1. ## Ominous Sum:

Question: Prove for some general function f(x) for which $\forall a \epsilon \mathbb{R} : x\geqslant a \cap$ f(x) is uniformly continuous on [a,b],
$f(x)=\Sigma_{k=1}^n(\frac{1}{n}(f(\frac{kx-(n-k)a}{n})+\frac{k(x-a)}{n}f'(\frac{kx+(n-k)a}{n})))$

-i invented the problem via FTC following these steps
$f(x)=\frac{d}{dx}\int_{a}^{x}f(t)dt=\frac{d}{dx}(\ lim_{n->\infty}\Sigma_{k=1}^n(\frac{x-a}{n}f(\frac{kx+(n-k)a}{n})))$ $=\lim_{n->\infty}\Sigma_{k=1}^n\frac{d}{dx}((\frac{x-a}{n}f(\frac{kx+(n-k)a}{n}))$
$=\lim_{n->\infty}(\Sigma_{k=1}^n(\frac{1}{n}(f(\frac{kx+( n-k)a}{n})+\frac{k(x-a)}{n}f'(\frac{kx+(n-k)a}{n}))))$

particularly letting a=x gives $\lim_{n->\infty}(\Sigma_{k=1}^n(\frac{1}{n}(f(\frac{kx+( n-k)x}{n}))))$= $\lim_{n->\infty}(\Sigma_{k=1}^n(\frac{1}{n}(f(x))=f(x)$

2. Originally Posted by JeffN12345
Question: Prove $\forall a \epsilon \mathbb{R} : x\geqslant a$, $f(x)=\Sigma_{k=1}^n(\frac{1}{n}(f(\frac{kx-(n-k)a}{n})+\frac{k(x-a)}{n}f'(\frac{kx+(n-k)a}{n})))$
WITHOUTusing The Fundamental Theorem Of Calculus

-i invented the problem via FTC following these steps
$f(x)=\frac{d}{dx}\int_{a}^{x}f(x)dx=\frac{d}{dx}(\ lim_{n->\infty}\Sigma_{k=1}^n(\frac{x-a}{n}f(\frac{kx+(n-k)a}{n})))$ $=\lim_{n->\infty}\Sigma_{k=1}^n\frac{d}{dx}((\frac{x-a}{n}f(\frac{kx+(n-k)a}{n}))$
$=\lim_{n->\infty}(\Sigma_{k=1}^n(\frac{1}{n}(f(\frac{kx+( n-k)a}{n})+\frac{k(x-a)}{n}f'(\frac{kx+(n-k)a}{n}))))$

particularly letting a=x gives $\lim_{n->\infty}(\Sigma_{k=1}^n(\frac{1}{n}(f(\frac{kx+( n-k)x}{n})+\frac{k(x-a)}{n}f'(\frac{kx+(n-k)x}{n}))))$= $\lim_{n->\infty}(\Sigma_{k=1}^n(\frac{1}{n}(f(x)+0*f'(x))) )=f(x)$
You preformed some unjustified madness in there, Jeff.
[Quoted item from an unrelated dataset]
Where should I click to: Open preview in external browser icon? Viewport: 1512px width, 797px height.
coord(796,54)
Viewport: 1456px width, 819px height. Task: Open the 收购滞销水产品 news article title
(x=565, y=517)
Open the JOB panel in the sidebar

3. Is the question sensical now

4. the proposition is false!
further, your solution has some flaw, too.
pay attention to the oder of derivative and limit!

5. Originally Posted by Shanks
the proposition is false!
further, your solution has some flaw, too.
pay attention to the oder of derivative and limit!
I was told differentials and limits and sums are all linear operators so their order can be interchanged...

6. No! This is not always the case.
That is why I said "pay attention to the interchange of oder".